The Parallel Viewmaster

These young Illuminati actually did appear in another comic very recently; they were the primary antagonists of Danger Street, where they bought a right-wing pundit to puppet favorable beliefs on TV and sold each other out to avoid being murdered by a hitman. Also, one of the main protagonists is Lady Cop!!!

Dylan Gilbert

It's fucked up fact that the one black millionaire got there by bank accident (sure, he invested the money before it was taken back, but still). I'm guessin he was supposed to be our relatable entry to the gang, having grown up normal class, and also the token diversity character. But the author didn't think about what happens when you put those two ideas together.

Vooster

Either way, the sign shouldn't be directed at children

Vooster

Popsicle Pete already visited them. He left them with a gaping hole in their lives that they do not know how to fill, so they have banded together with others who can no longer experience joy or contentment. As a team they chase excitement and adrenaline in a vain effort to briefly forget their loss, and perhaps, they hope, they will be rewarded with oblivion.
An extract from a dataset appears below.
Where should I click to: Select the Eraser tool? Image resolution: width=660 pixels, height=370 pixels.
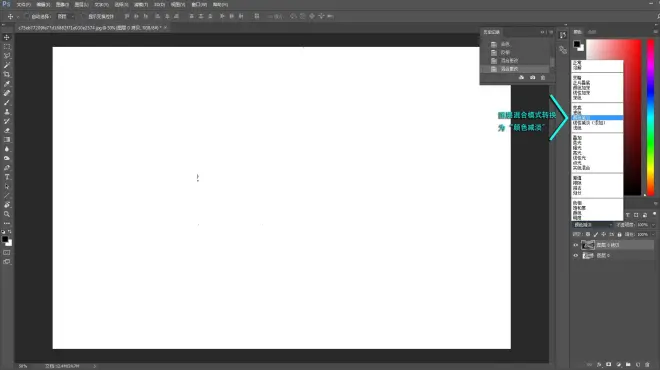click(7, 130)
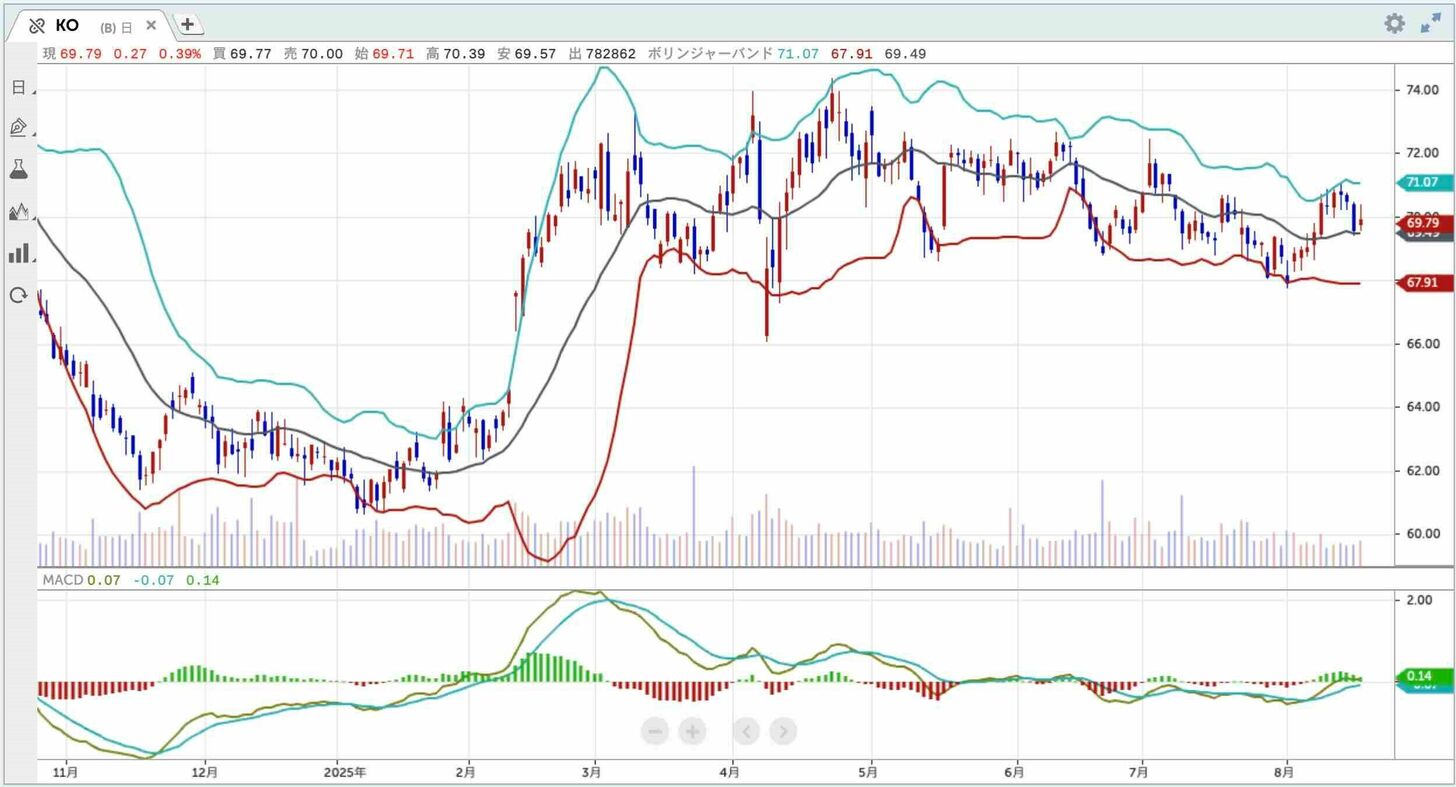
Task: Expand the chart type mountain icon
Action: (x=19, y=211)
The poor are luckier. Those who have been visited know that they only have to step in front of a train to find peace. Or as close to peace as they will ever know.

The Parallel Viewmaster

I'd much rather have these millionaires influencing the world than the current ones. At least kids are dumb, so they'll make the dystopia unpredictable and exciting just to get their adrenaline fix.

The Parallel Viewmaster

You're just angry you're not hauling ass down a Musk tunnel in your cyber truck, blasting an Elon brand flamethrower out the window, possibly also shouting slurs at the poors.

dirtygremlin

Joe Simon was like 62 at this point and had already created a few "gang of boy adventurers" comics, so this was probably scraping the bottom of the barrel on that front. Plus who knows what state DC's editorial was in at the time. These aren't excuses by any means, just me trying to wrap my head around it.

Skebotron

This is what Batman would be without dead parents.

Mike Metzler

What a perfect satire of Obama era tech capitalism. Investors with more money than is even useful to them fund a pie in the sky scheme that on paper seems like an obvious improvement on the status quo. The only major opposition is legacy industry cartels advocating for their narrow economic interests. Then the whole thing turns out to be a rushed out the door, untested boondoggle that blows up in everyone’s faces, driving working class Americans insane in the process.

Munchy P

Maybe print media was a bad idea.

Bonnybedlam

The Great American Pleasure Machine always sounded like a rollercoaster to me. A rollercoaster so great it drives you insane, now there's a plot.

Swift Justice

I can't tell if the guy holding the "Cream the Green Team" sign is protesting the Great Pleasure Machine, or if he's encouraging it.

Dave Dalrymple

I can't be the only one who's first thought was "Where's Popsicle Pete when you need him?!?". Because these kids could do with a good old fashioned Unspeakable Horroring.